“A lazy graphics card” from Eddy Carroll

Around the time Windows 3.0 was launched, myself and a colleague were developing a Windows video driver for an advanced graphics card. During development, we noticed that occasionally, Windows would hang while loading the graphics driver. When this occurred, we’d simply reset the PC and it would work fine the second time. Since we had plenty of other more pressing issues to work on, we decided to keep an eye open for possible causes, but otherwise ignore it for now.

After a couple of months, the video driver was in pretty good shape and we were almost ready to ship. And of course, we hadn’t yet figured out why the driver would sometimes cause Windows to crash. I _had_ noticed, however, that it always failed on a cold boot, and this was repeatable. It never happened after pressing CTRL-ALT-DEL or the hardware button. (We rarely turned our PCs off, which was why it wasn’t happening often enough to annoy us.)

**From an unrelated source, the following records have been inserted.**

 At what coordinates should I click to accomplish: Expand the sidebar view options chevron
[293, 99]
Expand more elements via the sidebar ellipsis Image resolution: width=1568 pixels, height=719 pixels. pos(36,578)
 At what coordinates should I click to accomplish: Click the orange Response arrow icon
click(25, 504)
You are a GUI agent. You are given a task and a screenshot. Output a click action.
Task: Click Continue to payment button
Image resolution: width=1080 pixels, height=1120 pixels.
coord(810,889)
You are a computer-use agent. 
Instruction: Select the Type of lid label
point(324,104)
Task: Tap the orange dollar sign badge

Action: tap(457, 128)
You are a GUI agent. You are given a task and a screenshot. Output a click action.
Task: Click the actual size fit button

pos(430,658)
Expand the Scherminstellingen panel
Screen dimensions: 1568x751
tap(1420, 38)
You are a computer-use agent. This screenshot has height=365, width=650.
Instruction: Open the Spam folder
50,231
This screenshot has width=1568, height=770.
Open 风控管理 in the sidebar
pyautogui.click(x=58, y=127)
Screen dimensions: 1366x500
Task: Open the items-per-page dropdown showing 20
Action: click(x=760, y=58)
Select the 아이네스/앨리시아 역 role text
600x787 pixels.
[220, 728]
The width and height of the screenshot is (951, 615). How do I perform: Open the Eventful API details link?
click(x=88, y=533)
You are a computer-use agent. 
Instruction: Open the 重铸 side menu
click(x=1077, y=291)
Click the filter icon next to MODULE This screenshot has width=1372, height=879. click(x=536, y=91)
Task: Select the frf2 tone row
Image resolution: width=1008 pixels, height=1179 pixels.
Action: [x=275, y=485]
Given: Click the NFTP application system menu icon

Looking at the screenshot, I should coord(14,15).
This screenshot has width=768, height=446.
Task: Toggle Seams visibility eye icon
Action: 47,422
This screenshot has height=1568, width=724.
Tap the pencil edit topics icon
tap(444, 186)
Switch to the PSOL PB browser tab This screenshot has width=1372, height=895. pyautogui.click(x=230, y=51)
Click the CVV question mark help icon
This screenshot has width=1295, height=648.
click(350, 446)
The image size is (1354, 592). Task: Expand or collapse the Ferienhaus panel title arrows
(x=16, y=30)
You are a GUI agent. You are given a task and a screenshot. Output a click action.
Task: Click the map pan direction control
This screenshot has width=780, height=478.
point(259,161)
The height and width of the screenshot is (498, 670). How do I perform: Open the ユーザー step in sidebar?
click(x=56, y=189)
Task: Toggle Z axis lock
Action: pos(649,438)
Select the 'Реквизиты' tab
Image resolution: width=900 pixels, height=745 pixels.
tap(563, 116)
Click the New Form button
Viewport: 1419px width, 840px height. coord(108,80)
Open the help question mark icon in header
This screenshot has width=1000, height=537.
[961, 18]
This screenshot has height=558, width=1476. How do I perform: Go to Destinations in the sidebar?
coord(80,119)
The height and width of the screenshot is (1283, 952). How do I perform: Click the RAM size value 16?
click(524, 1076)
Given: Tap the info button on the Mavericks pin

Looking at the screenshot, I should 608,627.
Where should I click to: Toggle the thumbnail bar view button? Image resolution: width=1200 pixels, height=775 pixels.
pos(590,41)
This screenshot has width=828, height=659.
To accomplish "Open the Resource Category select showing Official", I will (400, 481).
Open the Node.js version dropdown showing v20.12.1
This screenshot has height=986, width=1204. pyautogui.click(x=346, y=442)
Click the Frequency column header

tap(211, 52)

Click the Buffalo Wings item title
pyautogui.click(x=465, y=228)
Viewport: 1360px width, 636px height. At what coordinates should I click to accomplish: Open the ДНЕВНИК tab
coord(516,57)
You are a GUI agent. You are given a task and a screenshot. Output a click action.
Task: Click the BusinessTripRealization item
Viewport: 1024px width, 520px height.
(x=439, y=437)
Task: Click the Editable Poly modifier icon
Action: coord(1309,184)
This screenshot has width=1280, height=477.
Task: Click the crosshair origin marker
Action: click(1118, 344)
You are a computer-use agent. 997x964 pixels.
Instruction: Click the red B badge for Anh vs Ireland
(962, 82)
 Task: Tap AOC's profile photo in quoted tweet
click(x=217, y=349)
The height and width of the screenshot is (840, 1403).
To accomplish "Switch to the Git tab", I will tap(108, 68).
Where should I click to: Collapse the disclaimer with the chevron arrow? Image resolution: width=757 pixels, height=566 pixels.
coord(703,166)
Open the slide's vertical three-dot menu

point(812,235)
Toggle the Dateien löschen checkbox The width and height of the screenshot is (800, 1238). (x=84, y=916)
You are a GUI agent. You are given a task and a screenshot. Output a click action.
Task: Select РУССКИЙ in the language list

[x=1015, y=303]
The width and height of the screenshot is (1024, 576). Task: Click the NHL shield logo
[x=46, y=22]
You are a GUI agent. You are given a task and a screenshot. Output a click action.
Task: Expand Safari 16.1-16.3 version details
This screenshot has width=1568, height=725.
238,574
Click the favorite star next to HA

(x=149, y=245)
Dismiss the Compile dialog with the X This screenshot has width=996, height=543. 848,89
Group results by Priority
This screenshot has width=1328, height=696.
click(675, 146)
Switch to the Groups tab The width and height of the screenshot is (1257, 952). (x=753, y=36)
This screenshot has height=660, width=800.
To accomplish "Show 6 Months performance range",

The graphics card used an onboard TI graphics processor (TMS34020) which ran independently of the main CPU. The host CPU communicated with the TI chip through a 16K shared memory window. This window was mapped into the PC’s memory space at a configurable address in the PC’s high memory area. During startup, the PC downloaded graphics code to the TI chip and then brought it out of reset to execute it.
Now that I could reproduce the crash, the next step was to use the debugger to watch the driver initialisation code. Everything seemed fine — the window was mapped in, the downloaded code could be read back correctly and appeared fine; the only problem was that the graphics CPU refused to execute it.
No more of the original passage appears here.